Description of problem:
gluster hang when stop a volume and eventually all gluster daemon crashed.
Had to restart glusterfs at once on all nodes
2014-07-23 20:55:44.856802] E [glusterd-utils.c:4124:glusterd_nodesvc_unlink_socket_file] 0-management: Failed to remove /var/run/60f2a337cd91647ecd6362967fcc955c.socket error: Permission denied
2014-07-23 20:55:45.862979] E [glusterd-utils.c:4124:glusterd_nodesvc_unlink_socket_file] 0-management: Failed to remove /var/run/552ffa0e242965667b3dca46bd7dbda4.socket error: No such file or directory
2014-07-23 20:55:46.868145] E [glusterd-utils.c:4124:glusterd_nodesvc_unlink_socket_file] 0-management: Failed to remove /var/run/e472f475caa7b04ff9d3cc9465979ed9.socket error: No such file or directory
2014-07-23 20:55:47.381313] E [glusterd-op-sm.c:3886:glusterd_op_ac_stage_op] 0-management: Stage failed on operation 'Volume Heal', Status : -1
Version-Release number of selected component (if applicable): 3.5.1
Steps to Reproduce:
1. gluster volume stop $vol (force)
gluster hang and all gluster daemon crashed
had to restart glusterfs
Can you attach the complete glusterd logs and if possible let us know the steps carried out before executing volume stop.
Also please add the type of volume, volume configuration and backend information too.

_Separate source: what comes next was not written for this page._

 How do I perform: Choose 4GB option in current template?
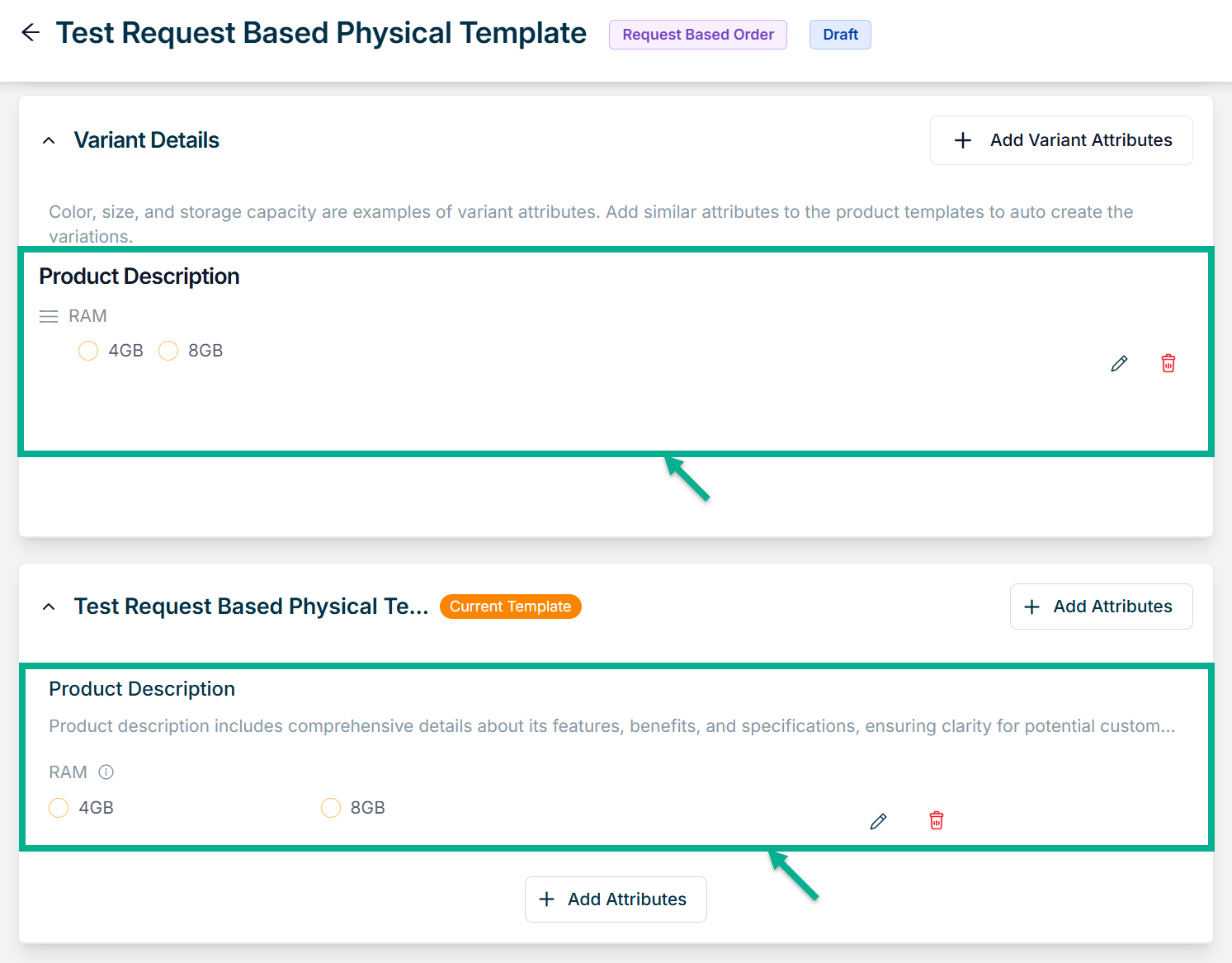tap(59, 808)
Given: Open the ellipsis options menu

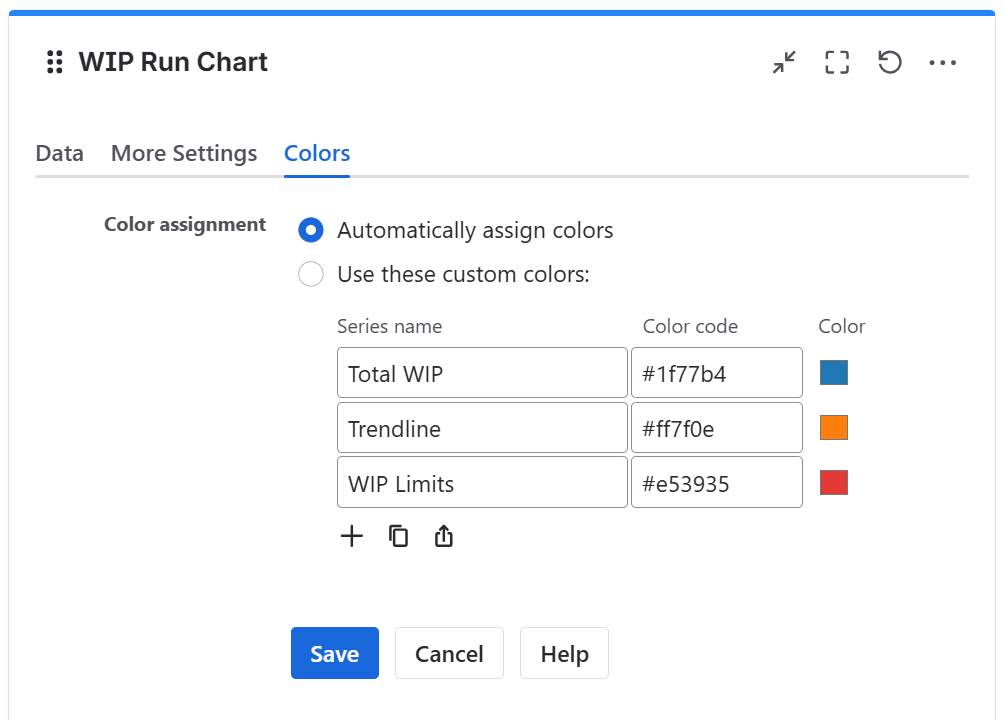Looking at the screenshot, I should click(943, 62).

It would help us recreate the issue too.
Number of Bricks: 3 x 2 = 6
XFS on ubuntu 12.04
Total volume size 17TB presented with 30% used.

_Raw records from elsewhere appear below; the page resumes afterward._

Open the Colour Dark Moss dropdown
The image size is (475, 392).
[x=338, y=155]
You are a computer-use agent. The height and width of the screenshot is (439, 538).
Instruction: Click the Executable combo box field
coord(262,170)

We share the volume directories over NFS with directory quota
Today I tried to remove another volume but this time I disable the quota first.
When i disable quota, the quota crawl takes forever.
While the crawl still running, I do a gluster volume stop and this time the stop return immediately without hang
We have been experiencing quota usage misreporting over time when an NFS export being use a while
We starting seeing more and more xattr error and unlink error
The log is too big to upload.
After removed a volume, we getting these from nfs.log
[2014-07-25 00:04:26.011239] W [nfs3-helpers.c:3401:nfs3_log_common_res] 0-nfs-nfsv3: XID: 9d0f866, FSSTAT: NFS: 70(Invalid file handle), POSIX: 14(Bad address)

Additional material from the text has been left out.